Date: Sun, 5 Apr 2026 07:50:46 +0200
Cell-based analytics across all dashboard views
Everything now aggregates by cell (config) not by individual run.
Runs within a cell show variance/reliability of that config.
Analysis lib:
- Cell interface with avg/min/max for all metrics
- groupIntoCells() aggregation function
- computeMainEffects now uses cell averages with variance tracking
- computeInteraction includes variance per cell combo
Bar charts:
- Error bars showing min-max range of cell scores per model/task
- Labels show cell count (e.g., "haiku (n=19 cells)")
Tornado chart:
- Shaded variance bands behind effect bars
- Shows +/-variance percentage alongside effect
- "N cells" instead of "n=N"
Compare page:
- Cell count and run count columns
- Score and cost ranges (min-max across cells)
- Cell-first aggregation prevents configs with more repeats from dominating
Co-Authored-By: Claude Opus 4.6 (1M context) <noreply@anthropic.com>
Diffstat:
4 files changed, 443 insertions(+), 105 deletions(-)

(Collection entries)
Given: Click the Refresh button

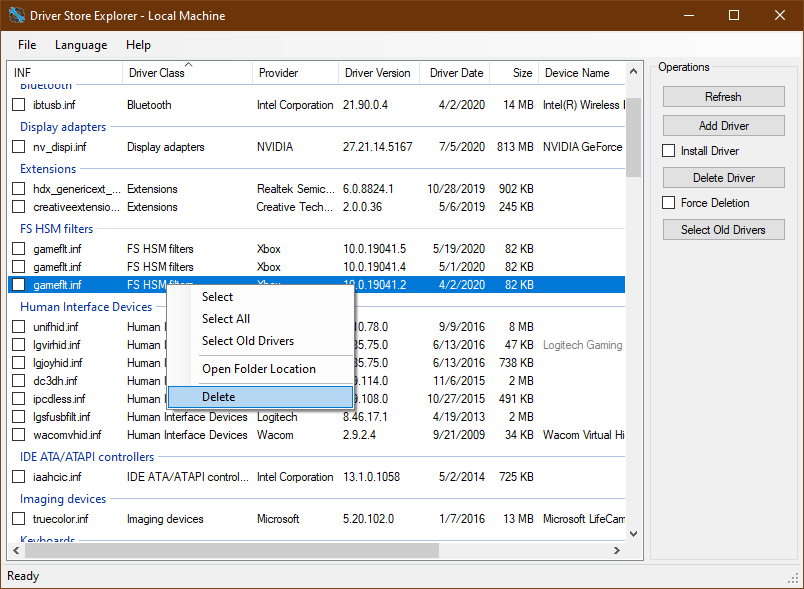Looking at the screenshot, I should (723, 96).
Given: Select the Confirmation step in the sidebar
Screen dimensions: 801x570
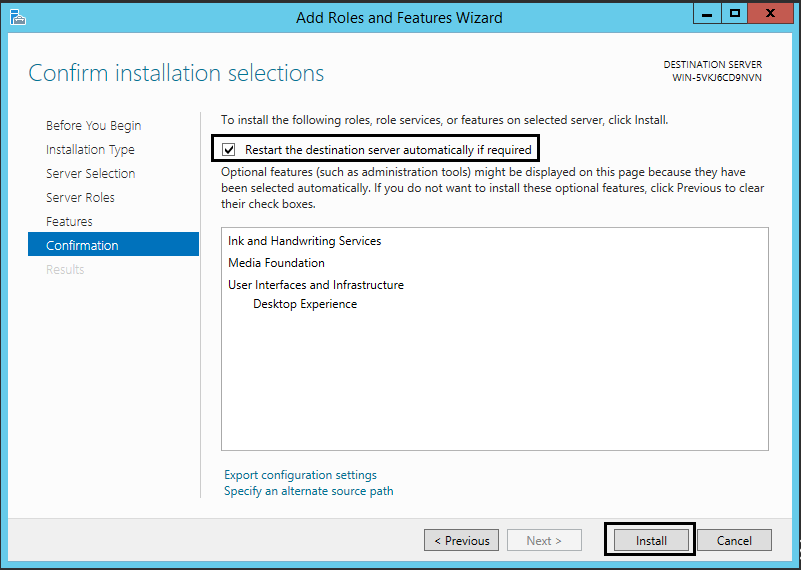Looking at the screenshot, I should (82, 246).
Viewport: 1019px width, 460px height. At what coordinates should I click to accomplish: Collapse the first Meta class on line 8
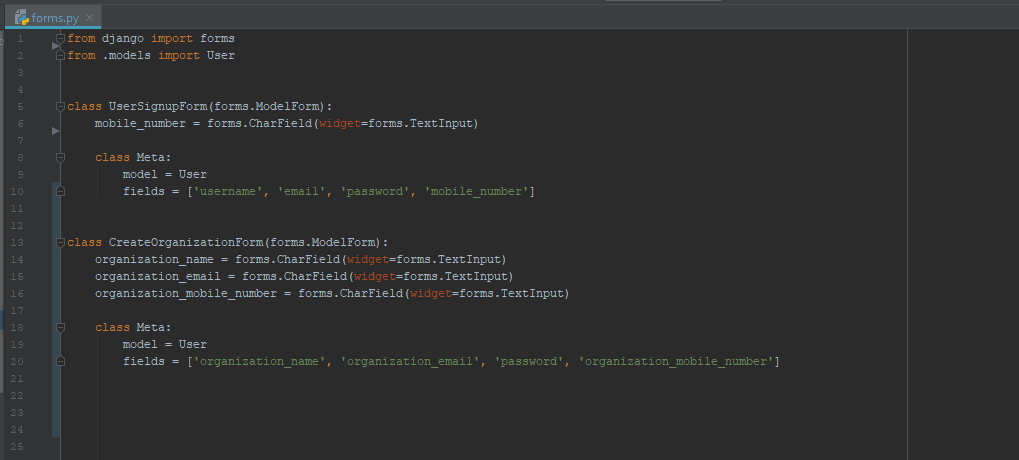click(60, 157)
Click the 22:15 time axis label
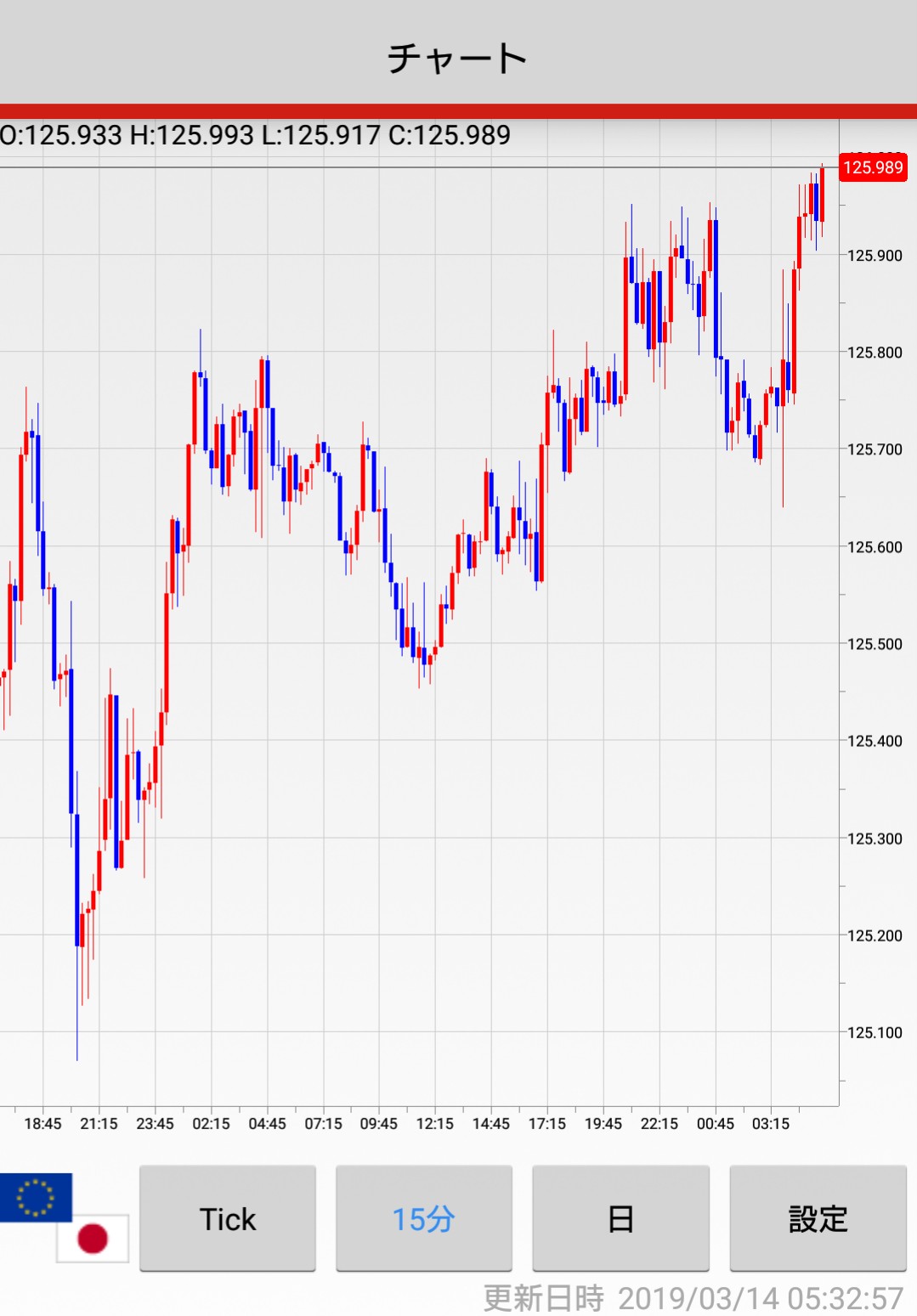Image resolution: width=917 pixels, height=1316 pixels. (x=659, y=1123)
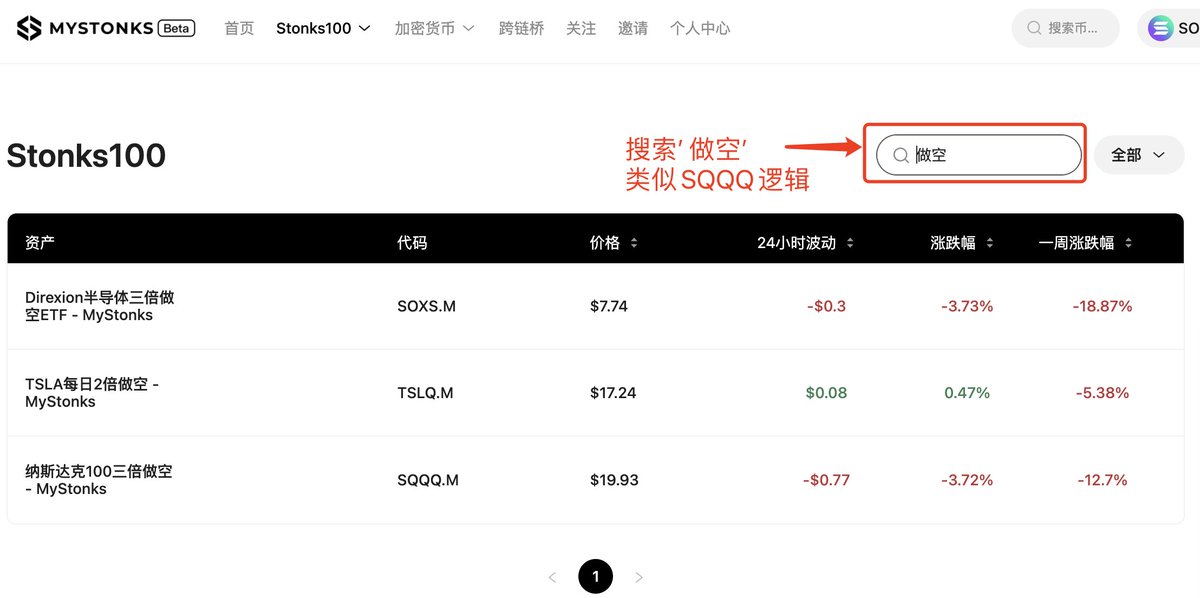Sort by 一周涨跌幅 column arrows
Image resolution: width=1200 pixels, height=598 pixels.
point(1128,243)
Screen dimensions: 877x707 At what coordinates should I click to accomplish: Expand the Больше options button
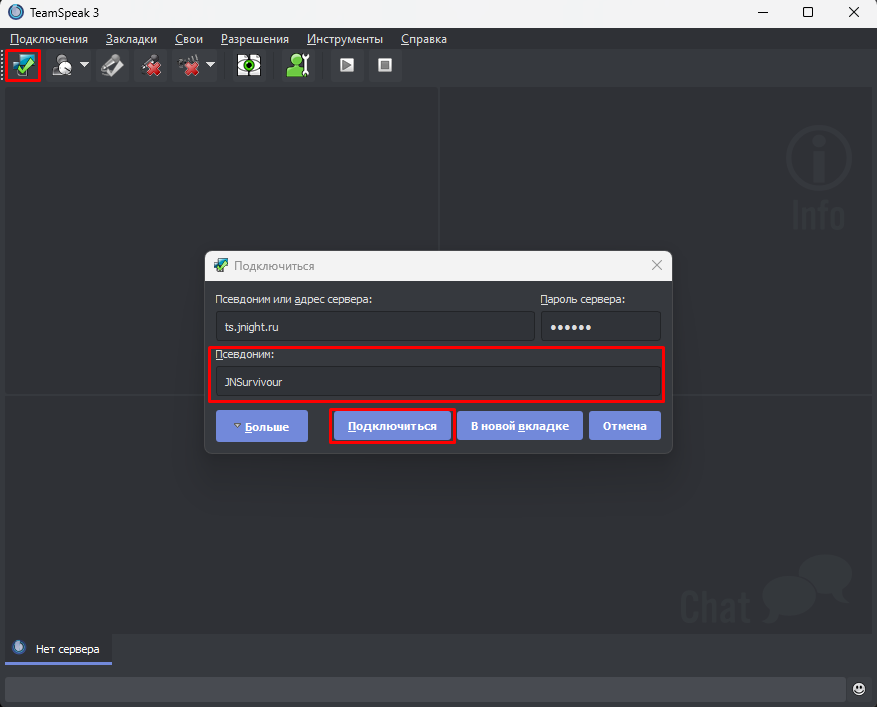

• _Questions_:
[1] Retype the commit message between "Date: Sun, 5" and "of that config.", inclusive.
[2] In the commit message, what do the error bars added to the bar charts show?

• _Answers given_:
[1]
Date: Sun, 5 Apr 2026 07:50:46 +0200
Cell-based analytics across all dashboard views
Everything now aggregates by cell (config) not by individual run.
Runs within a cell show variance/reliability of that config.

[2] The min-max range of cell scores per model/task.